I am developing a SPA application with AngularJS which uses Django backend for the server. The way that I communicate with the server from the SPA is with django-rest-framework.
Add the following line to your ObtainAuthToken class
authentication_classes = ()
and your error {"detail": "Invalid token"} will go away.
Here's why...
Your request contains the following header
Authorization: Token yourAccessToken
yet you have defined rest_framework.authentication.TokenAuthentication in DEFAULT_AUTHENTICATION_CLASSES.
Based on this Django thinks you want to perform token authentication as you have passed a Token in. It fails because this is an access token for facebook and doesn't exist in your django *_token database, hence the invalid token error. In your case all you need to do is tell Django not to use TokenAuthentication for this view.
FYI
Keep in mind you may encounter further errors as your code execution was halted before the post method of ObtainAuthToken executed. Personally when trying to step through your code I got the error
'DjangoStrategy' object has no attribute 'backend'
on
backend = request.strategy.backend
and resolved it by changing to
uri = ''
strategy = load_strategy(request)
backend = load_backend(strategy, backend, uri)
Additionally you should update your you register_by_access_token function as it doesn't line up with the working code from the blog you referenced. The blog author posted his latest code here. Your version doesn't pull the token out of the auth header which is required if you want to use it to auth with a third party like facebook.
Yea. Solved. The settings are not right and you need to add permissions.
REST_FRAMEWORK = {
# Use hyperlinked styles by default.
# Only used if the `serializer_class` attribute is not set on a view.

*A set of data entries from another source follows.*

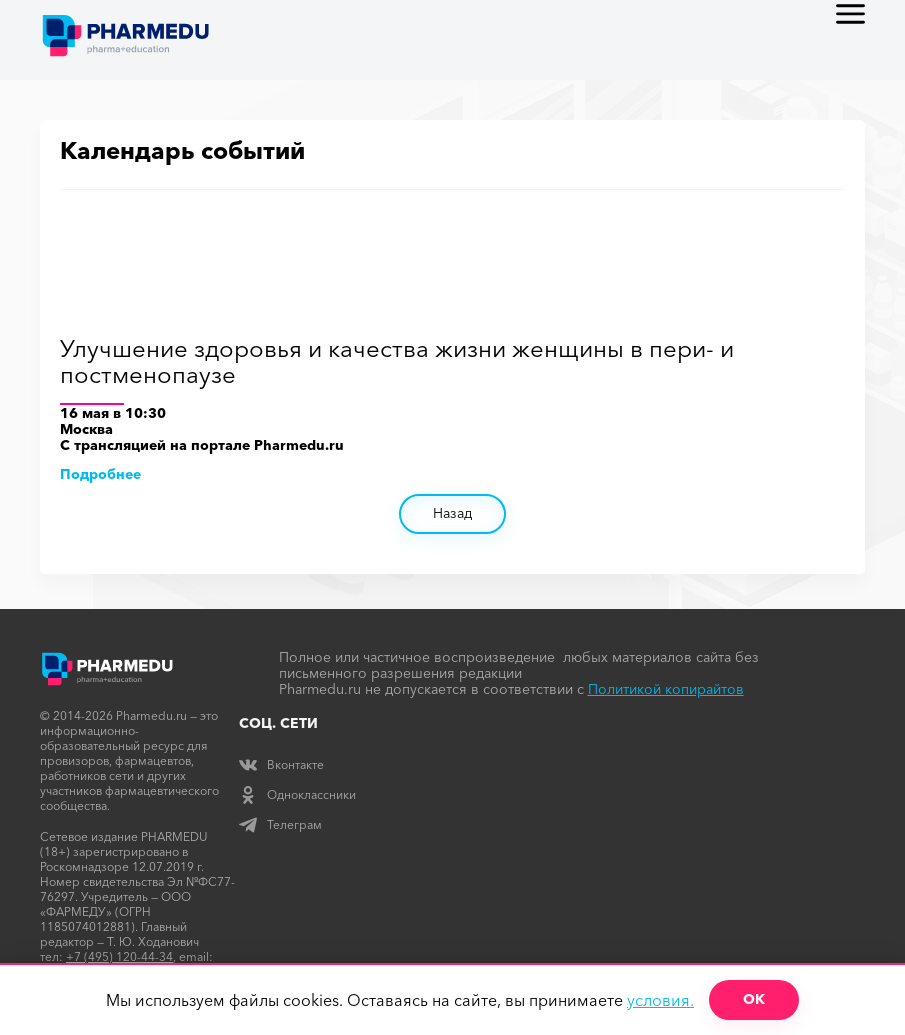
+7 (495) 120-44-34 (119, 956)
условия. (660, 1000)
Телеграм (280, 824)
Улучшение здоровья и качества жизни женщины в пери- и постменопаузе (397, 362)
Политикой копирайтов (666, 689)
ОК (754, 999)
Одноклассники (297, 794)
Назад (452, 513)
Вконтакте (281, 764)
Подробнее (100, 474)
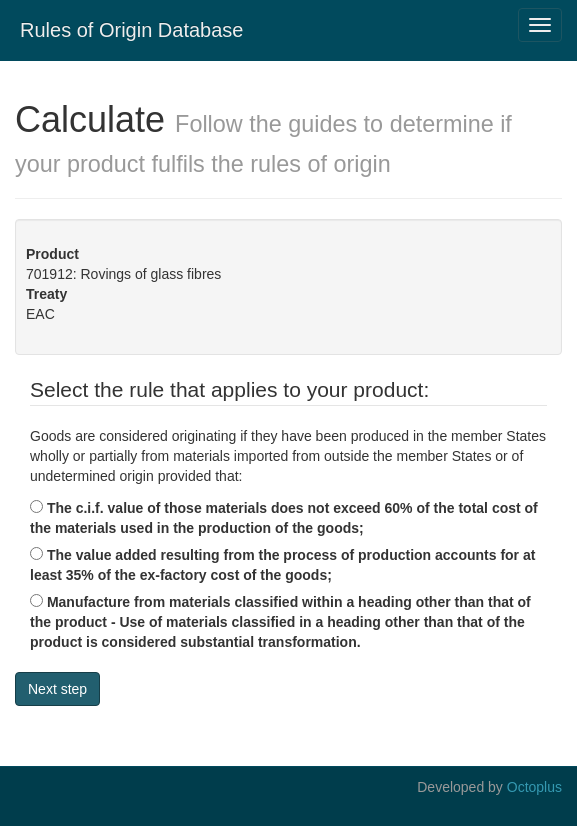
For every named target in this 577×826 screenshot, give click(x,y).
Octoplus (534, 787)
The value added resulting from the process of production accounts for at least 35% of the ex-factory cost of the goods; (282, 565)
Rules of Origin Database (131, 30)
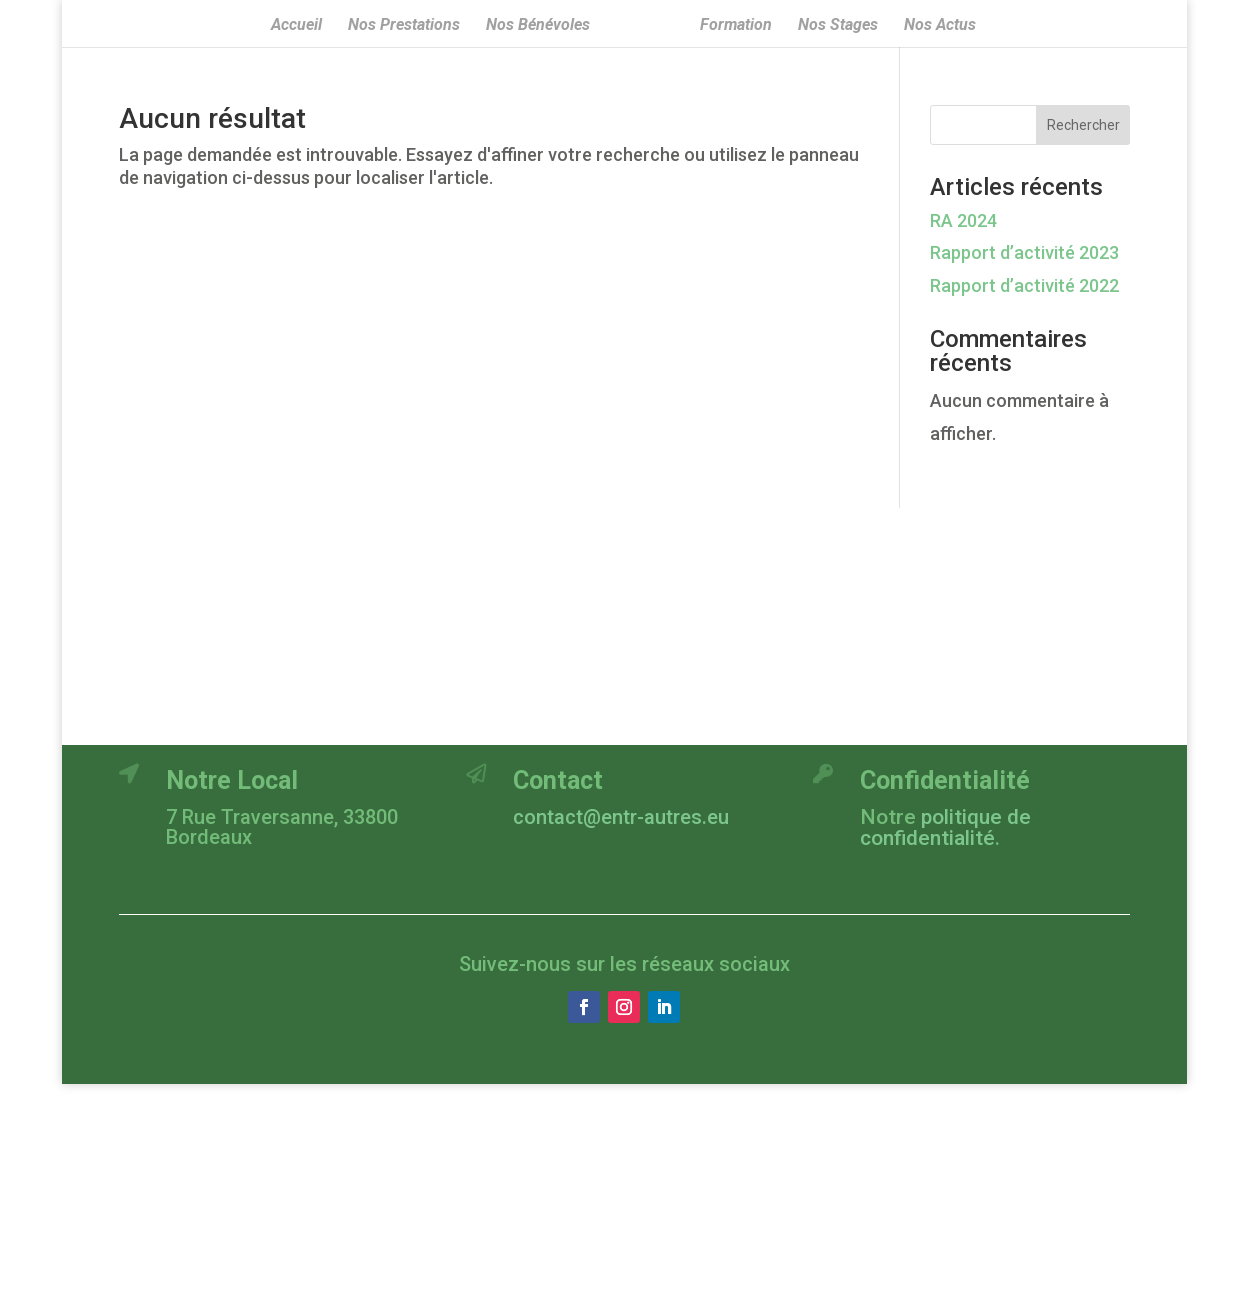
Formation (736, 26)
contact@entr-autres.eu (621, 817)
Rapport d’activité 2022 (1024, 285)
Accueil (296, 26)
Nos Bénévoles (538, 26)
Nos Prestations (404, 26)
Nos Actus (940, 26)
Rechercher (1083, 125)
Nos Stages (838, 26)
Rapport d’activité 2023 (1024, 252)
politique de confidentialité (945, 827)
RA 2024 (963, 220)
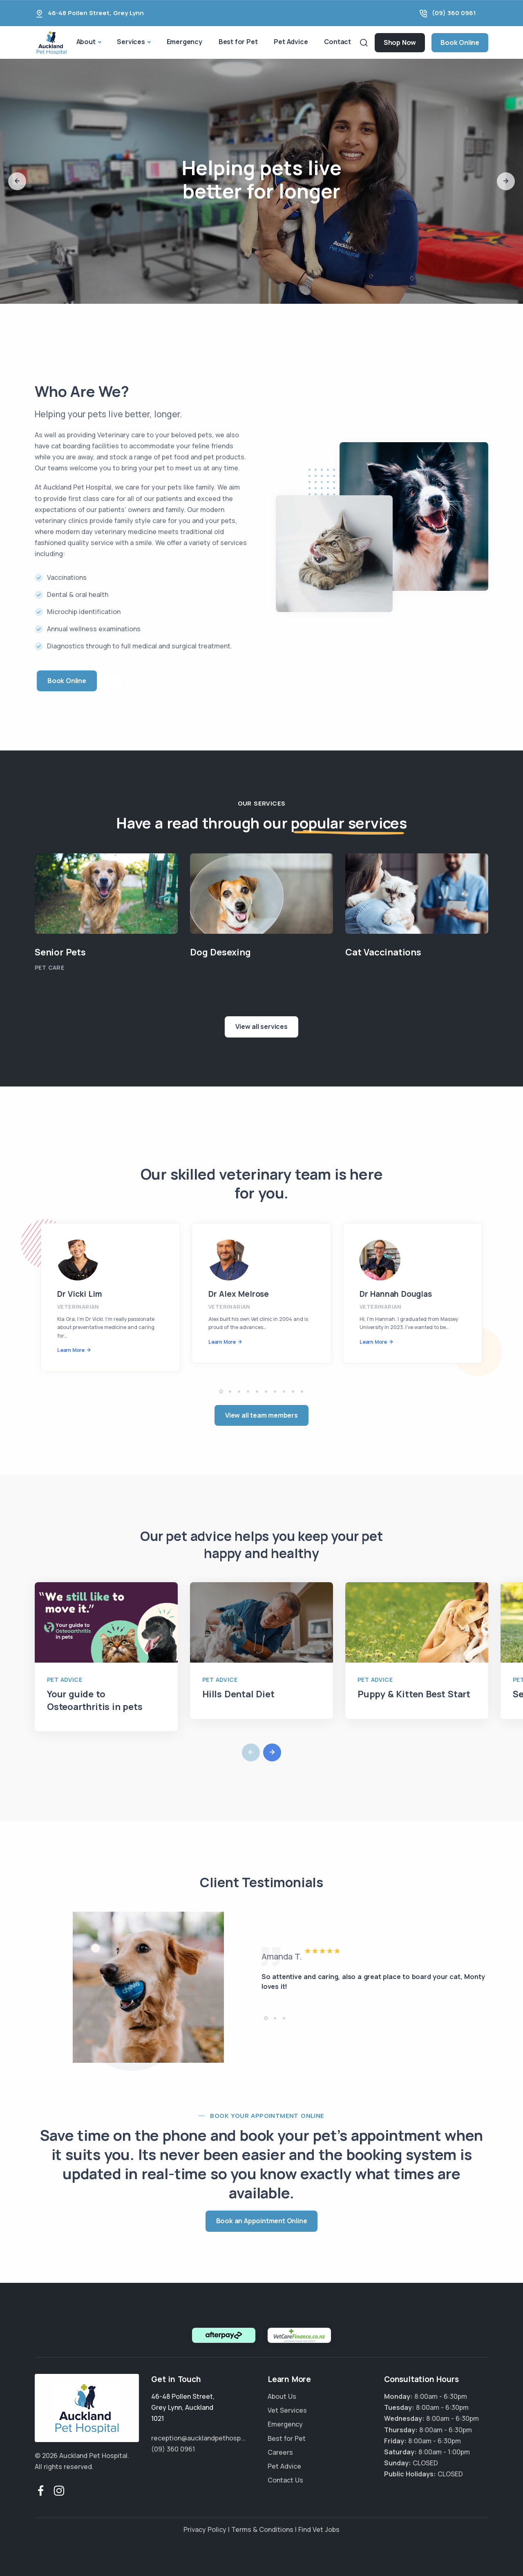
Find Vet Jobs (319, 2529)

'DEFAULT_MODEL_SERIALIZER_CLASS':
'rest_framework.serializers.HyperlinkedModelSerializer',
# Use Django's standard `django.contrib.auth` permissions,
# or allow read-only access for unauthenticated users.
'DEFAULT_PERMISSION_CLASSES': [
'rest_framework.permissions.DjangoModelPermissionsOrAnonReadOnly'
]
}
and some info about pipeline:
SOCIAL_AUTH_PIPELINE = (
'social.pipeline.social_auth.social_details',
'social.pipeline.social_auth.social_uid',
'social.pipeline.social_auth.auth_allowed',
'social.pipeline.social_auth.social_user',
'social.pipeline.user.get_username',
'social.pipeline.social_auth.associate_by_email',
'social.pipeline.user.create_user',
'social.pipeline.social_auth.associate_user',
'social.pipeline.social_auth.load_extra_data',
'social.pipeline.user.user_details'
)
I'm using tools just like you, but I provide my login/register/.... with django-allauth package, and then use django-rest-auth for API handling.
You just need follow the installation instruction, then use them for your rest APIs.
Adding allauth
and rest-auth
to your INSTALLED_APPS:
INSTALLED_APPS = (
...,
'rest_framework',
'rest_framework.authtoken',
'rest_auth'
...,
'allauth',
'allauth.account',
'rest_auth.registration',
...,
'allauth.socialaccount',
'allauth.socialaccount.providers.facebook',
)
Then add your custom urls:
urlpatterns = patterns('',
...,
(r'^auth/', include('rest_auth.urls')),
(r'^auth/registration/', include('rest_auth.registration.urls'))
)
Finally, add this line:
TEMPLATE_CONTEXT_PROCESSORS = (
...,
'allauth.account.context_processors.account',
'allauth.socialaccount.context_processors.socialaccount',
...
)
These two packages works like a charm, and you don't need to have concern about any type of login.registration, because allauth
package handles both django model login and oAuth login.